→ **DOCUMENT TEXT**:
——
There was a discussion about this a while ago that had some suggestions, at least for the binary approach:
http://www.digitalmars.com/d/archives/digitalmars/D/37739.html

Hope it helps.
July 23, 2006
Chad J wrote:
> Charles D Hixson wrote:
>>...class method).
>>
>> It this the best approach?  Also are there any suggestions as to a reasonable way to specify the type id, so that it would be the same from run to run?  Should I keep track of the ids myself (manually)?  If not, how would I know on an attempt to read which class the type id referred to?
> 
> There was a discussion about this a while ago that had some suggestions, at least for the binary approach: http://www.digitalmars.com/d/archives/digitalmars/D/37739.html
> 
> Hope it helps.
——
→ **WRITTEN INSTRUCTION**: Rewrite the thread starting at "July 23, 2006" and ending at "id referred to?", putting "type identifier" wherever "type id" appears.

→ **DATASET SECTION**:
——
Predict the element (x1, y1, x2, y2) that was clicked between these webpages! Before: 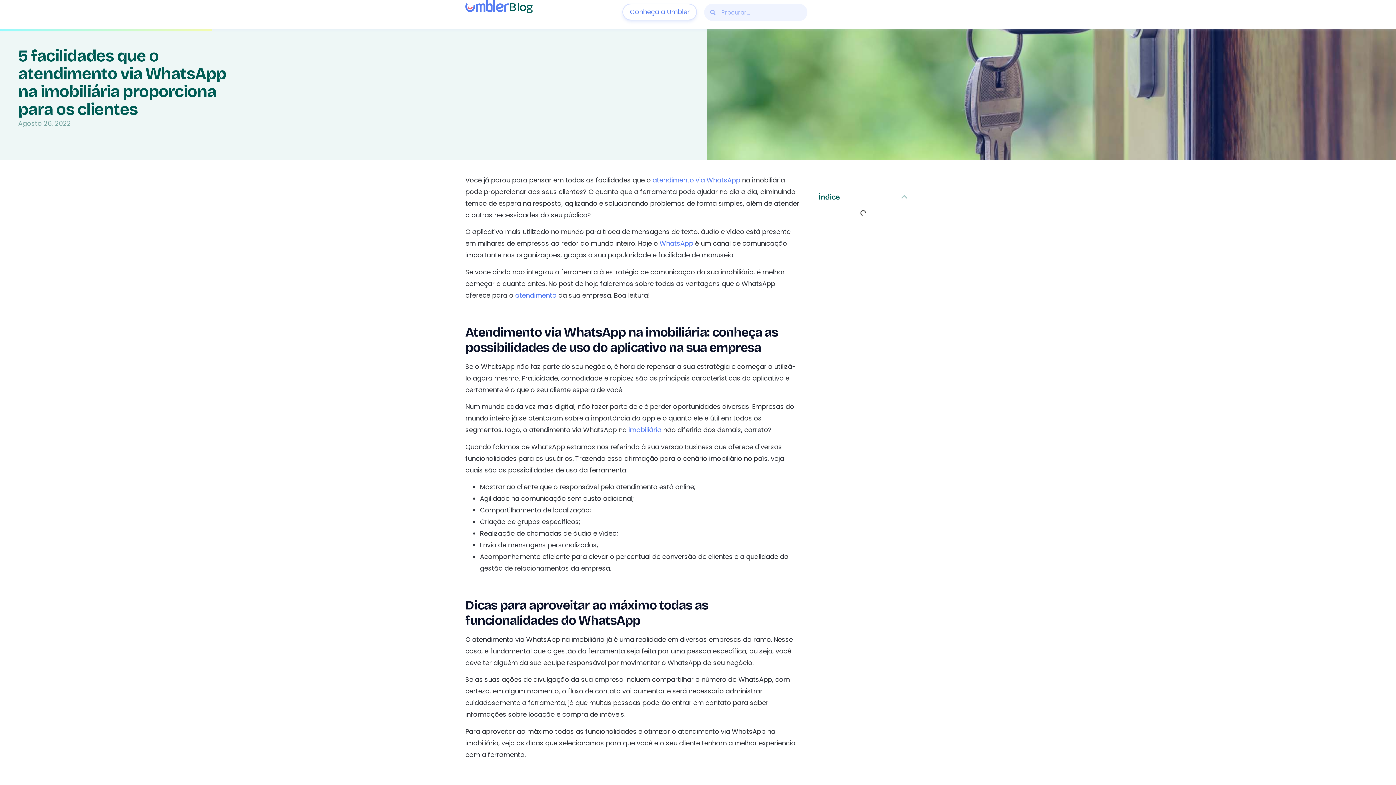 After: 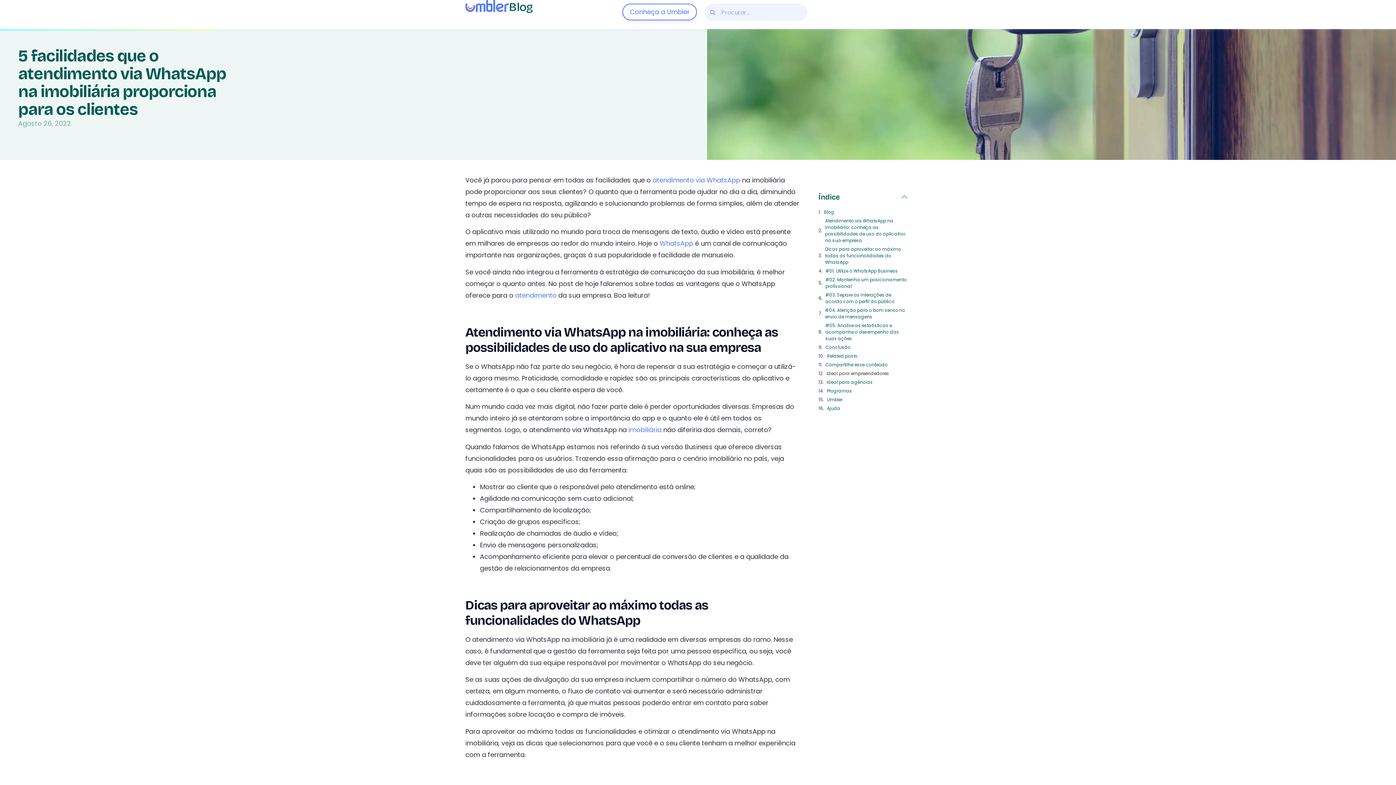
——
→ **REPLY TO THE EXERCISE**:
July 23, 2006
Chad J wrote:
> Charles D Hixson wrote:
>>...class method).
>>
>> It this the best approach?  Also are there any suggestions as to a reasonable way to specify the type identifier, so that it would be the same from run to run?  Should I keep track of the ids myself (manually)?  If not, how would I know on an attempt to read which class the type identifier referred to?